Por conseguinte, sabemos mais qualquer coisa além de que ele foi "o primeiro de todos": sabemos que isso é uma certeza, uma verdade. Que não há dúvida que primeiro que tudo esteve o Caos. E este pormenor da certeza, do não haver dúdida, como devem calcular, é um detalhe extremamente significativo.
Porque esta certeza num caos anterior donde emerge e se resgata um cosmos não mais deixará de presidir ao processo de reencarnação cíclica do mito. Essa certeza no caos, no horror prévio donde brota a beleza celestial, devirá o fundamento invariável de todas as arquitecturas civilizacionais - de todos os "progressos". De tal modo que, transpondo agora aos nossos tempos, a erupção duma nova ordem -pensemos por exemplo no episódio comunista - mais que o nebuloso projecto num céu futuro, funda-se e constrói-se na certeza dum caos precedente.
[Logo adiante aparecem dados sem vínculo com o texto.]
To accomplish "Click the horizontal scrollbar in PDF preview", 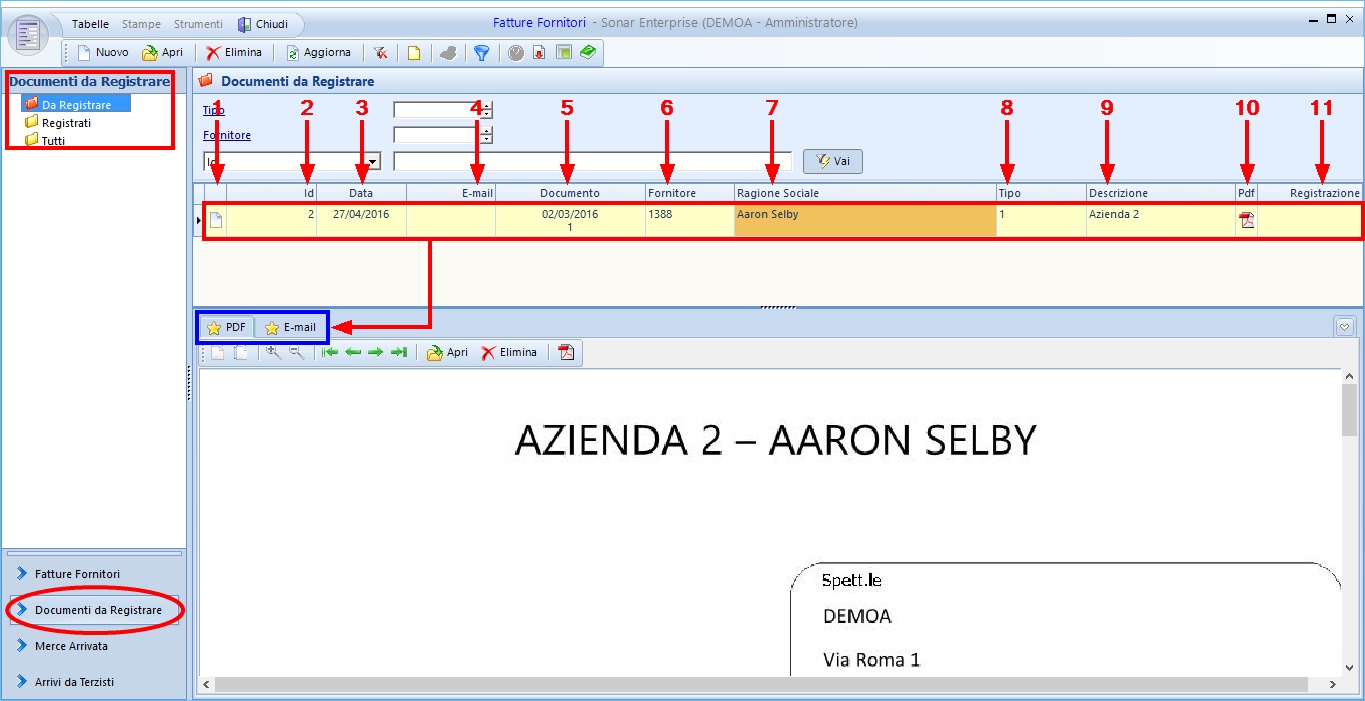I will coord(760,684).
O a-topos (a utopia) celestial radica, assim, e invariavelmente, num a-topos tenebroso.
Quer isto dizer que as novas ordens não vivem apenas da efabulação duma utopia futura: vivem sobretudo do engendramento duma utopia passada. Como sustentáculo para um lugar que não existe ainda no presente (nem acabará por nunca existir no futuro) precisam dum lugar que nunca existiu no passado. À falta dum certeza no futuro, encasulam-se, galvanizam-se e aturdem-se com a certeza no passado - a certeza no caos.
É assim que, citando agora um exemplo próximo e doméstico, a nova ordem do 25 de Abril, muito mais que num qualquer projecto idílico de que percebe e anuncia vagamente os contornos, justifica-se na certeza desse caos anterior, subitamente escancarado, da "longa noite fascista".
Lei fatal: Toda a ordem parte da descoberta dum caos. Uma descoberta que, no caso humano, é predominantemente uma invenção. Tanto quanto uma necessidade arquitectónica. Sem um horrendo caos anterior a sustentá-la, a nova e bela ordem ruíria em três tempos.
Mas ó Dragão - a verdadeira falácia é que eles escolhem o caos que lhes convem.
ResponderEliminarVeja lá se eles gostam, por exemplo, de falar no caos da I republica?
Cabrões, filhos de um cão tinhoso é o que são.
Não é falácia, caro anónimo das 1.32.
ResponderEliminarCada qual fala do caos necessário à sua construção. Desse, da 1ªRã-pública, falamos nós.
O Dragão,estes postes estão excelentes.